Ressalta que o precedente do STJ utilizado pelo Tribunal de origem no acórdão recorrido já está superado pelo entendimento atual desta Corte de Justiça.
O recorrido apresentou contrarrazões ao recurso especial (fls. 354/368), sublinhando que o acórdão estadual está de acordo com os princípios do “Novo Código Civil”, em que a dignidade da pessoa humana alterou a sistemática da teoria contratual. Destaca que admitir a penhora de imóvel residencial dado em garantia em contrato de locação fere os princípios da eticidade, socialidade e operabilidade.
Invoca o Enunciado 23 do CJF e assevera que o direito à moradia limita a autonomia privada.
Argumenta que nem todos têm pleno conhecimento da lei e aduz não ser razoável que uma pessoa tenha seu único imóvel penhorado para incentivar o mercado locatício.
Aduz que, atualmente, o mercado imobiliário utiliza outro mecanismo para assegurar o cumprimento dos contratos, tais como o seguro fiança. Adverte que a sociedade e o direito devem proteger o direito à moradia e valores extrapatrimoniais, como a dignidade da pessoa humana.
Em sede de juízo de admissibilidade, o Tribunal de origem admitiu o recurso especial interposto (fls. 398/400).
Posteriormente, verificando a multiplicidade de recursos a versarem sobre a mesma controvérsia, submeti o feito ao rito do artigo 543-C do CPC,
determinando a ciência e facultando manifestação, no prazo de 15 (quinze) dias (art. 3º, I, da Resolução n. 8/2008), à Associação Brasileira das Administradoras de Imóveis - Abadi e ao Conselho Federal da Ordem dos Advogados do Brasil (fls. 408/409).
Às fls. 417/469, a Xxxxx apresentou manifestação pugnando pelo provimento do apelo especial. Justificou seu pedido argumentando que “há muito tempo esse Colendo STJ adotou o entendimento firmado pelo E. STF, que reputou constitucional a exceção prevista no inciso VII do art. 3º da Lei 8.009/90, permitindo a penhora do único imóvel do fiador para pagamento de dívida oriunda de contrato de locação”. Observa que o entendimento do acórdão recorrido traz evidentes riscos ao mercado de locações, malferindo o próprio direito à moradia. Conclui dizendo que o referido entendimento, caso prevaleça, “beneficiará número muitíssimo menor de pessoas, em comparação com o contingente que, direta ou indiretamente, será afetado negativamente”.

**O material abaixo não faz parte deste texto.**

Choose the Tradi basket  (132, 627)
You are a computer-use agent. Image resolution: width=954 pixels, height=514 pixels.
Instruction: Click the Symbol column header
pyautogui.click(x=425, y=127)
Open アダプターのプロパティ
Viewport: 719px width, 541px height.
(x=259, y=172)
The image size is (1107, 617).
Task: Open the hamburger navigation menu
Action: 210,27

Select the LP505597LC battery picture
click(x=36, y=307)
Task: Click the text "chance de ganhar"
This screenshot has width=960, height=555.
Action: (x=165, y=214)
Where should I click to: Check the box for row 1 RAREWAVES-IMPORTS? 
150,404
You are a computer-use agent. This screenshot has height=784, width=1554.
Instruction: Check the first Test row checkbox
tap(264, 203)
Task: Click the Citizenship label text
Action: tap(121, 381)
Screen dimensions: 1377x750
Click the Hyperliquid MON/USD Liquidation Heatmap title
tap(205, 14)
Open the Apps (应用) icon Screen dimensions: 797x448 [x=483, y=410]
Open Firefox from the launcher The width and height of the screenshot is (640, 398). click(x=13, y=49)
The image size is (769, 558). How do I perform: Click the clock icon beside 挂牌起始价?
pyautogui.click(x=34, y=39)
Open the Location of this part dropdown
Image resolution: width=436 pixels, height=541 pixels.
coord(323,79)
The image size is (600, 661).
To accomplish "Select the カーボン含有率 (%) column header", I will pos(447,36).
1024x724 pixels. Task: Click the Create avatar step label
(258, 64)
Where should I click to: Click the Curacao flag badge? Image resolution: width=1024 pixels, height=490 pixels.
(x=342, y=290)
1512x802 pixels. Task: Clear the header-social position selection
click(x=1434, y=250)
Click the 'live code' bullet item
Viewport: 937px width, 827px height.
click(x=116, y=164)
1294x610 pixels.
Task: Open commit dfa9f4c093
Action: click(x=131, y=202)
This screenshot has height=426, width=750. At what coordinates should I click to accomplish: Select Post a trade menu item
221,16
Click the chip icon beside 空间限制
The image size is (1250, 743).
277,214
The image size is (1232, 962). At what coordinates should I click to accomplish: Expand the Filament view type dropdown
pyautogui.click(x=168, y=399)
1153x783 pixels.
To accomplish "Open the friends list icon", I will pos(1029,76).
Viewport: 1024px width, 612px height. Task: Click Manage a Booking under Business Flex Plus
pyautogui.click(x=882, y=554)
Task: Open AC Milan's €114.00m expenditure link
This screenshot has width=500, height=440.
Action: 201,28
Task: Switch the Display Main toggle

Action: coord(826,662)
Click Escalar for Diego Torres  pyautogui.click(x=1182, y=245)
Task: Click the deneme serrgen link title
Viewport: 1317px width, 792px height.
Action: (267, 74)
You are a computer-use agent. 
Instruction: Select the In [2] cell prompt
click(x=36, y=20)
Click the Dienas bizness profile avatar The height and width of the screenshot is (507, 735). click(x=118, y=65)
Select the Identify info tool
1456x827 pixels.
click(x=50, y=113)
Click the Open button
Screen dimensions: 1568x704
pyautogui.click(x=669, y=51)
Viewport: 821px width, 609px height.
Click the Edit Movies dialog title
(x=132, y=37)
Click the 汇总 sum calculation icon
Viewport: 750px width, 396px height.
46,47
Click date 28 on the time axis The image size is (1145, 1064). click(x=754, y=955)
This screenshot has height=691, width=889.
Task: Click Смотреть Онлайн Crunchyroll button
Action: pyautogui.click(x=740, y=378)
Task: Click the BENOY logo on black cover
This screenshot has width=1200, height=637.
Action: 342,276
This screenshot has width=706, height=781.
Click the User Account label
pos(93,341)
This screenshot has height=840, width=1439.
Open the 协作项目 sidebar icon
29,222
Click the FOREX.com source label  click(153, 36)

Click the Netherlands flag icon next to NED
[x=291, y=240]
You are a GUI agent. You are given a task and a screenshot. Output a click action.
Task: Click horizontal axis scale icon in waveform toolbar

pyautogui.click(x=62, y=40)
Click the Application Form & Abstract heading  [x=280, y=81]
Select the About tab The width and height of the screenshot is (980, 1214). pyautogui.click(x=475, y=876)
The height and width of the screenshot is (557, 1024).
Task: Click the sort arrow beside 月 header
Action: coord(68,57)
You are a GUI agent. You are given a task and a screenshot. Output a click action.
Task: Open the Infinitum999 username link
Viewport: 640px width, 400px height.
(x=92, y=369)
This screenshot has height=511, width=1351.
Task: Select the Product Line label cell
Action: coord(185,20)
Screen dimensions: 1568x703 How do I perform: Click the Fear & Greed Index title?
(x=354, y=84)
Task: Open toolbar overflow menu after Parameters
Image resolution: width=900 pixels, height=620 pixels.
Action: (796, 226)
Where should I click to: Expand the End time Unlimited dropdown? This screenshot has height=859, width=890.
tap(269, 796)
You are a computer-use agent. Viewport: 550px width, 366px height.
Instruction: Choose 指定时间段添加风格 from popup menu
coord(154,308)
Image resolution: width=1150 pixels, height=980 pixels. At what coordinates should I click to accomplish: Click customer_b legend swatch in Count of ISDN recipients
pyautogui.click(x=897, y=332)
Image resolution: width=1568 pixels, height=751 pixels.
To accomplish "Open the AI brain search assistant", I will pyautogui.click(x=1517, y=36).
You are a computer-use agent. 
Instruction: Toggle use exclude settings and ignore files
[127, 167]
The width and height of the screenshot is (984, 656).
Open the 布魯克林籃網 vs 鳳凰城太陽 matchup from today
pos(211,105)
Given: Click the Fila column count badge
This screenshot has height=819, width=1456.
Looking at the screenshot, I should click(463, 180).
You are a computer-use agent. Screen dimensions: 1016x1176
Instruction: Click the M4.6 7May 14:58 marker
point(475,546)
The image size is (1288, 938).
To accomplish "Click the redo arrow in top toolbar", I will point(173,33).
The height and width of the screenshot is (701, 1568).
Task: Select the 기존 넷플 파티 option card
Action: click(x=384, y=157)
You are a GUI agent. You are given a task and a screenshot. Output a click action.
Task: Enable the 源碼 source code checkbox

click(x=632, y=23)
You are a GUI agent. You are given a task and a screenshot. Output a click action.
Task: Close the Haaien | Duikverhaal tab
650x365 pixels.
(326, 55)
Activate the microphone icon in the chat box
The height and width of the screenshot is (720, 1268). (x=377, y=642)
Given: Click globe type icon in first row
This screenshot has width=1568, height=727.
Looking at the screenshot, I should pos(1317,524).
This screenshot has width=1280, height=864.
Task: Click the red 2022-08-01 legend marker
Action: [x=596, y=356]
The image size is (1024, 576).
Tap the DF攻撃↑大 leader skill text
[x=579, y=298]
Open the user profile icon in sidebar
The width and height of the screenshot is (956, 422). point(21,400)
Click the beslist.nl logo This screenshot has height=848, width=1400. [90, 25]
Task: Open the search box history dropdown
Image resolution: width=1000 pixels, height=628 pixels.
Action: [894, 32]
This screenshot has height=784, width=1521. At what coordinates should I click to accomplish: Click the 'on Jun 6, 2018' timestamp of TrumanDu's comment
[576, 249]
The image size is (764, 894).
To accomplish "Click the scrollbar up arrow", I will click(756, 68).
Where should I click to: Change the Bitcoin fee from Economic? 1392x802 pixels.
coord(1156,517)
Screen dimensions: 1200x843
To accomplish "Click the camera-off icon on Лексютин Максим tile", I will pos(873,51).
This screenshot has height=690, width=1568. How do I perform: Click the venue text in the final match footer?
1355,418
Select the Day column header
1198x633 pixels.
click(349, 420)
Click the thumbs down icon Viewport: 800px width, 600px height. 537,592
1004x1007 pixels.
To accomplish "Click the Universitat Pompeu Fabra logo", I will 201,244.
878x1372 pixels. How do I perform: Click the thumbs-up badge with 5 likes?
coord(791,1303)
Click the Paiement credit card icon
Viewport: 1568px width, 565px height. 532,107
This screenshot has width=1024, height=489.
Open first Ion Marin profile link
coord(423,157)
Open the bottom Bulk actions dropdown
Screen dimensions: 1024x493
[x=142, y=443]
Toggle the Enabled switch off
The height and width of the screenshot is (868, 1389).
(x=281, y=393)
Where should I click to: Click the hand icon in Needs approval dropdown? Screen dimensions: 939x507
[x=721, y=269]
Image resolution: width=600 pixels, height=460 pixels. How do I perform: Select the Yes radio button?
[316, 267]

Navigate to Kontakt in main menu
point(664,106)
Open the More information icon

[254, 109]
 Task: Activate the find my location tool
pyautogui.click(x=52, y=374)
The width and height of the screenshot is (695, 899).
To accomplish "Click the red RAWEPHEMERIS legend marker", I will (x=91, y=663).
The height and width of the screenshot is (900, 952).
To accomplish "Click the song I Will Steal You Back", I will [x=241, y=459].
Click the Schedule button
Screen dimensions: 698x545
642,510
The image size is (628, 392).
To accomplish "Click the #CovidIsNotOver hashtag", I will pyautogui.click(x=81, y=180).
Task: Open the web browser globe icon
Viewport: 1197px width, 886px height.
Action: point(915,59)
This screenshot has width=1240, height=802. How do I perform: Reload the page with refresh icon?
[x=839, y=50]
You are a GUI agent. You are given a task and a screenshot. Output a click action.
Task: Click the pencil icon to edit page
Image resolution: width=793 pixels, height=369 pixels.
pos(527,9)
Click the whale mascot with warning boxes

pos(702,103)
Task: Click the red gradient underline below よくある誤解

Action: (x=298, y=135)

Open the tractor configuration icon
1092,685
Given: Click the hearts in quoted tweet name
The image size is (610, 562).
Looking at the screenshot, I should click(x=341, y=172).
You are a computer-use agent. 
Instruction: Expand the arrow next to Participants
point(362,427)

Por sua vez, o Conselho Federal da Ordem dos Advogados do Brasil apresentou ofício (fl. 508) no qual informa que não se manifestará por não ser notório o interesse da Instituição, devendo o tema ficar reservado ao campo da disputa civilista.
Às fls. 475/507, 513/545 e 546/574 foram juntadas manifestações do Sindicato das Empresas de Compra, Venda, Locação e Administração de Imóveis e dos Condomínios Residenciais e Comerciais em todo o Estado do Rio de Janeiro -Secovi/RJ, Associação Gaúcha de Advogados do Direito Imobiliário Empresarial - Agadie e Associação das Administradoras de Bens Imóveis e Condomínios de São Paulo - AABIC, em que solicitaram o ingresso no feito na qualidade de amicus curiae.
No despacho proferido à fl. 580, admiti as manifestações; todavia, indeferi o ingresso de novos amicus curiae.
O Ministério Público Federal, em parecer da lavra do ilustre Subprocurador-Geral da República Dr. Xxxxxxx Xxxxxx Xxxxxx Xxxx, opinou pelo provimento do recurso nos termos da seguinte ementa (fls. 575/578):
DIREITO CIVIL. LOCAÇÃO. POSSIBILIDADE DE PENHORABILIDADE DO BEM DE FAMÍLIA DO FIADOR CONFORME PRESCREVE O ART. 3º, VII DA LEI 8.009/90. PRECEDENTES DO STJ. PARECER PELO PROVIMENTO DO RECURSO.
É o relatório.
VOTO
O Sr. Ministro Xxxx Xxxxxx Xxxxxxx (Relator): 2. De início, consigne- se que o recurso foi interposto unicamente com fundamento na alínea “c” do permissivo constitucional, ou seja, alega-se divergência jurisprudencial na interpretação do art. 3º, inciso VII, da Lei n. 8.009/1990.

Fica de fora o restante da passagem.